Marilyn Malka Levine was born on April 11, 1933 to Maurice and Frieda Gordon in Brooklyn New York. She attended public schools in Queens and met the man who was to become her husband in the spring of 1953 in a required dance class at Queens College of the City University of New York. At the end of the semester, at their first date, they decided that their union could be a solid one. One year later, after being graduated on June 9th they married on June 13, 1954 and moved to Syracuse. Marilyn was awarded an informal degree of P. H. T. (Putting Hubby Through) in 1959 and the adventure continued.

She began her first company “The Look-it-up Lady” in 1963 when it was clear that her son David D. was safe to go without diapers. She did manual data searches for clients in these pre-computer days. Her company name changed to “Doctor Levine’s Information Machine” with the award of her Doctorate from UWM’s School of Education. By this time it was becoming clear that Boolean Searches were possible in publicly accessible databases using terminals and the early dial-up data networks. Her company name changed to “Information Express” and remained that for about a decade.

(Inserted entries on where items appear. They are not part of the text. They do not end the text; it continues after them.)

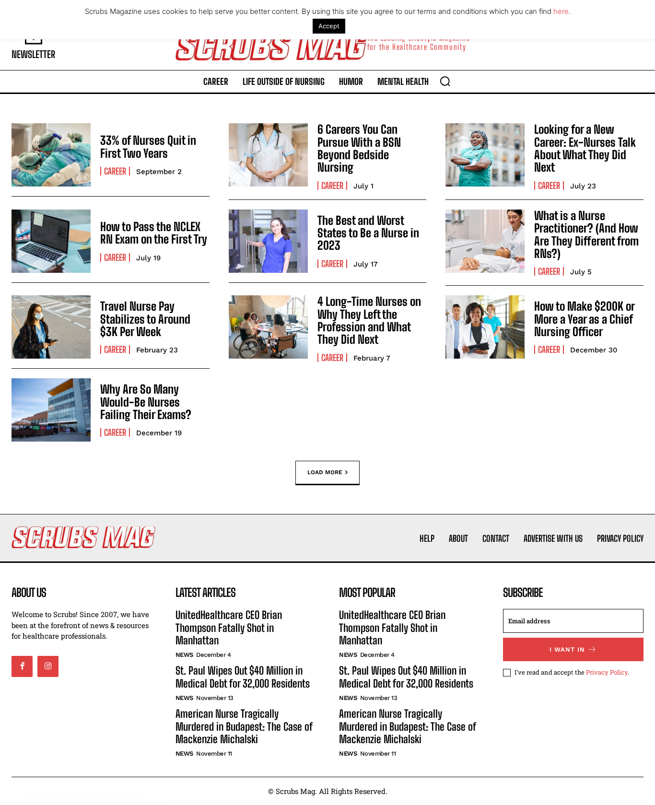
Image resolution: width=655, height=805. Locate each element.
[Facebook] (22, 666)
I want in (567, 649)
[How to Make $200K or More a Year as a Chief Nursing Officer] (485, 327)
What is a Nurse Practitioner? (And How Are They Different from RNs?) (586, 234)
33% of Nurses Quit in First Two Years (148, 146)
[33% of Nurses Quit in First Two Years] (51, 155)
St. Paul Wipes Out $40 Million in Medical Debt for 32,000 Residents (242, 676)
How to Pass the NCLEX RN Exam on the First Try (153, 233)
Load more (324, 472)
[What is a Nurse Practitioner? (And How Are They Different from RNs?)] (485, 241)
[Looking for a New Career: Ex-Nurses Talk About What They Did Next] (485, 155)
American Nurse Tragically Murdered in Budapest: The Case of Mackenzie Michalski (243, 726)
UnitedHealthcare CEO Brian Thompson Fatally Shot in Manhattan (228, 627)
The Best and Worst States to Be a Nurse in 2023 (368, 233)
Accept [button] (328, 26)
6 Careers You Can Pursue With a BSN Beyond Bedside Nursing (359, 148)
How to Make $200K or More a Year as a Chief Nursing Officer (584, 318)
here (561, 11)
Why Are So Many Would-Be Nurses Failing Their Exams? (145, 401)
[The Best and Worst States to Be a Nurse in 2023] (268, 241)
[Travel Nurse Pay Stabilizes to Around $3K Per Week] (51, 327)
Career (115, 171)
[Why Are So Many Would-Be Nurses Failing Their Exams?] (51, 410)
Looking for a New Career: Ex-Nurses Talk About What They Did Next (585, 148)
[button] (444, 81)
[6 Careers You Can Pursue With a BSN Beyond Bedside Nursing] (268, 155)
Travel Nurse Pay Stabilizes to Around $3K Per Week (145, 318)
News (184, 654)
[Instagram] (47, 666)
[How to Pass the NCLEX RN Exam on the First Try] (51, 241)
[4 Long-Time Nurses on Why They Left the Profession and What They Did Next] (268, 327)
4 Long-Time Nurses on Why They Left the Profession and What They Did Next (369, 320)
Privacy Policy (607, 672)
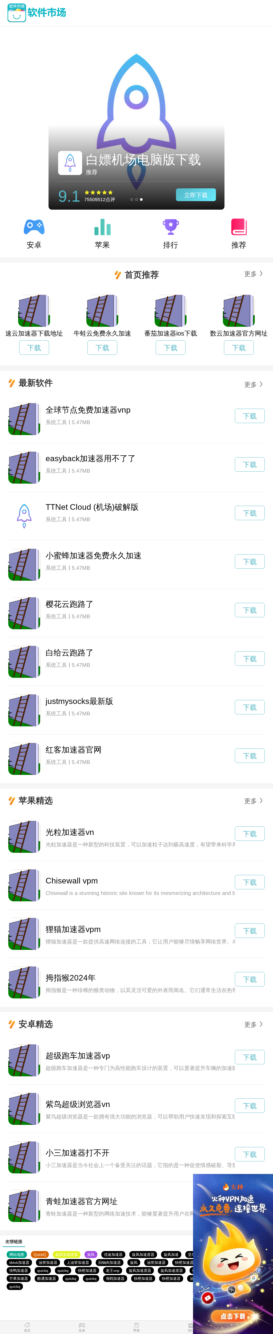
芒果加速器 (18, 1278)
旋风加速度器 (66, 1254)
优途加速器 (113, 1254)
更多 (250, 273)
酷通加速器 (46, 1278)
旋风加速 (171, 1254)
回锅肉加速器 (109, 1262)
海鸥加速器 (115, 1278)
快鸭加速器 (18, 1270)
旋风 (91, 1254)
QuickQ (40, 1254)
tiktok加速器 (19, 1262)
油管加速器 (48, 1262)
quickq (42, 1270)
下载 (34, 348)
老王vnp (112, 1270)
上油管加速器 (78, 1262)
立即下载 (196, 195)
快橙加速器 (184, 1262)
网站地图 (16, 1254)
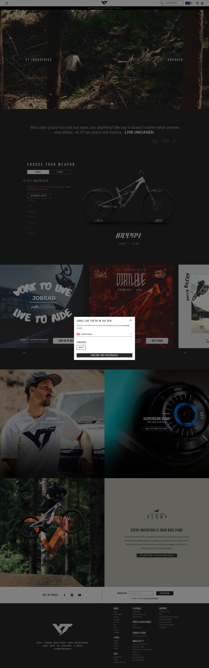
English (81, 347)
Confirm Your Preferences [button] (104, 355)
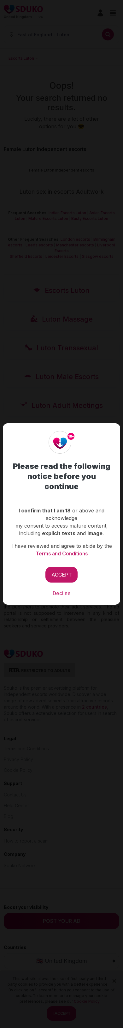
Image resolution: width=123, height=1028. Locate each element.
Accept (61, 574)
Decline (62, 593)
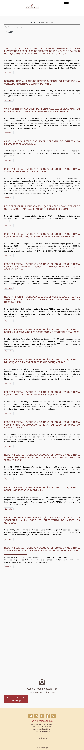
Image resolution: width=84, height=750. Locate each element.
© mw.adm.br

She was convinced that Librarians could be innovators in data searching and offered courses to librarians using the good offices of UWM’s school of Engineering Extension. For several years it was clear that, if a librarian in southeast Wisconsin could generate a Boolean Search, she had learned how to do it by attending one of Marilyn’s classes. With the advent of services like Google, of course, much of that changed.

A strong advocate of free enterprise, Marilyn brought together, in June of 1987, 26 members to a meeting in Milwaukee to form the AIIP (the Association of Independent Information Professionals). She was the group’s first president. The organization has since grown to more than 500 members and is now worldwide.

In 1993 Marilyn sold the rights to the Information Express title to a California company and turned her attention to the field of Art. She opened the Bay View Gallery and ran it for about seven years until her retirement in 2000.

Marilyn holds a patent on a Phonic Keyboard. Intellectual discourse in the family continues. Small talk at home involves questions about the nature of a deity, whether or not there is a difference between god and nature, how much energy is required to actually store a singe “bit” of information and what, if anything, occurs in the universe when a new idea is created or the last copy of an old idea is destroyed.

Marilyn will be missed. She is survived by her husband Leonard just a few days short of 56 years of marriage and her son David.

I know that she was very proud of me.